2008年9月29日
左から、木村晃彦 教授、笠田竜太 助教
木村晃彦 エネルギー理工学研究所 教授らの研究グループは、ナノテクノロジーによる材料組織制御技術を駆使して、高温でも強く、錆びにくく、且つ、原子炉照射にも強い、三拍子の揃った革新的な原子炉燃料被覆管材料「スーパーODS鋼」の開発に成功しました。
研究成果の概要
京都大学エネルギー理工学研究所では、文部科学省が実施している公募事業「原子力システム研究開発事業(課題名:原子力システム高効率化に向けた高耐食性スーパーODS鋼の開発)」(代表:木村晃彦、共同研究機関:コベルコ科研、日本原子力研究開発機構、物質材料研究開発機構、北海道大学、名古屋大学、平成17~21年度、研究費総額:15億円)において、ナノテクノロジーによる材料組織制御技術を駆使して、高温でも強く、錆びにくく、且つ、原子炉照射にも強い、三拍子の揃った革新的な原子炉燃料被覆管材料「スーパーODS鋼」の開発に成功した。
粉末冶金法で製造した酸化物分散強化(ODS)鋼は高温強度に優れており、溶解法で製造される従来の鉄鋼材料に比べ、その強度が著しく高い。高強度ODS鋼は従来から存在するが、課題は実用化を妨げる高温での耐食性であった。
スーパーODS鋼は、高温強度や耐照射性能のみならず、超臨界圧水や液体金属中での優れた耐食性を兼ね備えており、それらを冷却材として用いる次世代原子炉の長寿命燃料被覆管としての使用が可能となる。次世代原子炉の安全性や経済性の飛躍的な向上が期待されている。
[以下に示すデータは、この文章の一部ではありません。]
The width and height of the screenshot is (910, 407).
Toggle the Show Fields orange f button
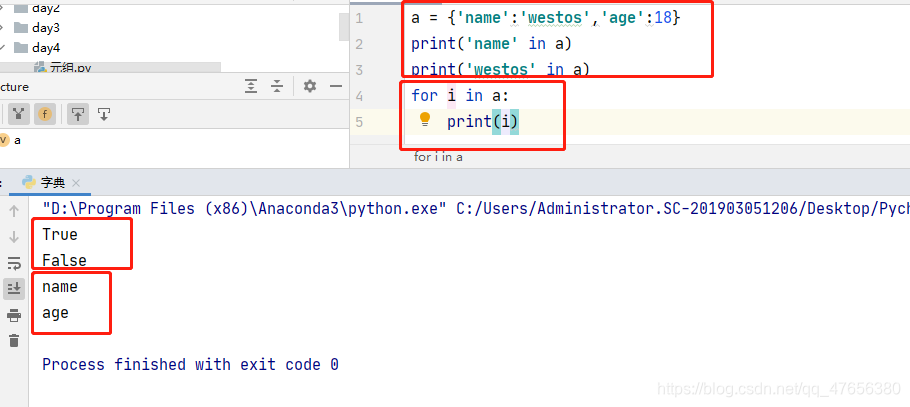45,114
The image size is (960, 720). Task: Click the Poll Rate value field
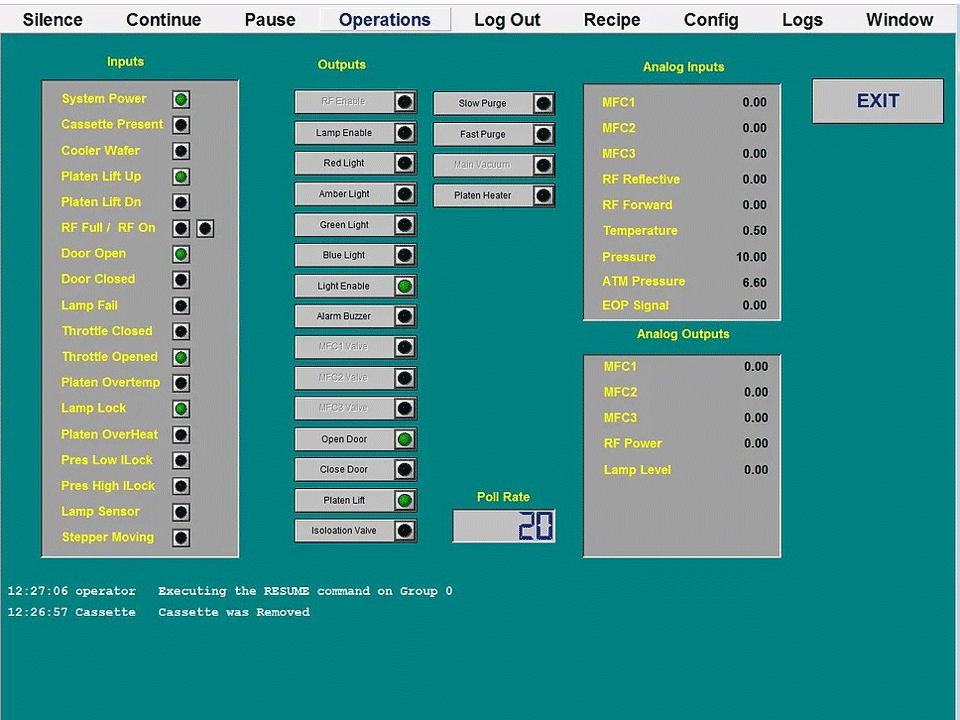[504, 526]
また、スーパーODS鋼は、超臨界火力プラントの配管、自動車用鋼板や配管、鉛電池隔壁等、非原子力分野での応用も可能であり、広範な用途が見込まれている。
本成果は、旧電源開発促進対策特別会計法及び特別会計に関する法律(エネルギー対策特別会計)に基づく文部科学省からの受託事業として、京都大学が実施した平成18年度及び平成19年度「原子力システム高効率化に向けた高耐食性スーパーODS鋼の開発」の成果の一部です。
- 産経新聞(10月1日 25面)および毎日新聞(10月3日 21面)に掲載されました。